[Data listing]
----

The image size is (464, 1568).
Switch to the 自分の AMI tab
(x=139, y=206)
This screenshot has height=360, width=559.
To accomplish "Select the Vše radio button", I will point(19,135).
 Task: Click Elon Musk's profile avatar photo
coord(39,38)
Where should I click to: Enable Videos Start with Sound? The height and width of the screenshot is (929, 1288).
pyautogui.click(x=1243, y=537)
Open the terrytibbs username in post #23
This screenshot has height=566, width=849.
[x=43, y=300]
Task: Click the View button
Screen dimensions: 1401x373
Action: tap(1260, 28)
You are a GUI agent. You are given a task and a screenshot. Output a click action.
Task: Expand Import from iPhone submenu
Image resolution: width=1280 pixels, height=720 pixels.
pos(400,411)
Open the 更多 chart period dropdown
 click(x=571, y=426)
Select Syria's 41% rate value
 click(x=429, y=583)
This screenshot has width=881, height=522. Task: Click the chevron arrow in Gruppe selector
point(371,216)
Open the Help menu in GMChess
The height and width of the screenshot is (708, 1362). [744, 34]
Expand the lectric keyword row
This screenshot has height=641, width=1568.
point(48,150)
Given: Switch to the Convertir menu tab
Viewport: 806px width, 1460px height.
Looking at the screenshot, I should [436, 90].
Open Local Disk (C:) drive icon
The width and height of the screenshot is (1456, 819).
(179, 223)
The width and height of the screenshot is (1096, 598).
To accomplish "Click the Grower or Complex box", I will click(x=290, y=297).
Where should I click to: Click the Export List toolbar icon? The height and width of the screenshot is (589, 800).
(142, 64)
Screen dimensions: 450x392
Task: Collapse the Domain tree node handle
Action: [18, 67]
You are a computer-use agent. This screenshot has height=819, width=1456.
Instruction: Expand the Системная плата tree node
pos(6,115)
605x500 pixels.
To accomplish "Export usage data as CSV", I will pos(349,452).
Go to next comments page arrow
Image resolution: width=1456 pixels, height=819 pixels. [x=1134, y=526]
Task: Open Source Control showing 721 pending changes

----

◆ Exercise description
Convert the records above into a JSON array of strings, one string per line, omitting blank lines.

◆ Full answer
[
  "The image size is (464, 1568).",
  "Switch to the 自分の AMI tab",
  "(x=139, y=206)",
  "This screenshot has height=360, width=559.",
  "To accomplish \"Select the Vše radio button\", I will point(19,135).",
  " Task: Click Elon Musk's profile avatar photo",
  "coord(39,38)",
  "Where should I click to: Enable Videos Start with Sound? The height and width of the screenshot is (929, 1288).",
  "pyautogui.click(x=1243, y=537)",
  "Open the terrytibbs username in post #23",
  "This screenshot has height=566, width=849.",
  "[x=43, y=300]",
  "Task: Click the View button",
  "Screen dimensions: 1401x373",
  "Action: tap(1260, 28)",
  "You are a GUI agent. You are given a task and a screenshot. Output a click action.",
  "Task: Expand Import from iPhone submenu",
  "Image resolution: width=1280 pixels, height=720 pixels.",
  "pos(400,411)",
  "Open the 更多 chart period dropdown",
  " click(x=571, y=426)",
  "Select Syria's 41% rate value",
  " click(x=429, y=583)",
  "This screenshot has width=881, height=522. Task: Click the chevron arrow in Gruppe selector",
  "point(371,216)",
  "Open the Help menu in GMChess",
  "The height and width of the screenshot is (708, 1362). [744, 34]",
  "Expand the lectric keyword row",
  "This screenshot has height=641, width=1568.",
  "point(48,150)",
  "Given: Switch to the Convertir menu tab",
  "Viewport: 806px width, 1460px height.",
  "Looking at the screenshot, I should [436, 90].",
  "Open Local Disk (C:) drive icon",
  "The width and height of the screenshot is (1456, 819).",
  "(179, 223)",
  "The width and height of the screenshot is (1096, 598).",
  "To accomplish \"Click the Grower or Complex box\", I will click(x=290, y=297).",
  "Where should I click to: Click the Export List toolbar icon? The height and width of the screenshot is (589, 800).",
  "(142, 64)",
  "Screen dimensions: 450x392",
  "Task: Collapse the Domain tree node handle",
  "Action: [18, 67]",
  "You are a computer-use agent. This screenshot has height=819, width=1456.",
  "Instruction: Expand the Системная плата tree node",
  "pos(6,115)",
  "605x500 pixels.",
  "To accomplish \"Export usage data as CSV\", I will pos(349,452).",
  "Go to next comments page arrow",
  "Image resolution: width=1456 pixels, height=819 pixels. [x=1134, y=526]",
  "Task: Open Source Control showing 721 pending changes"
]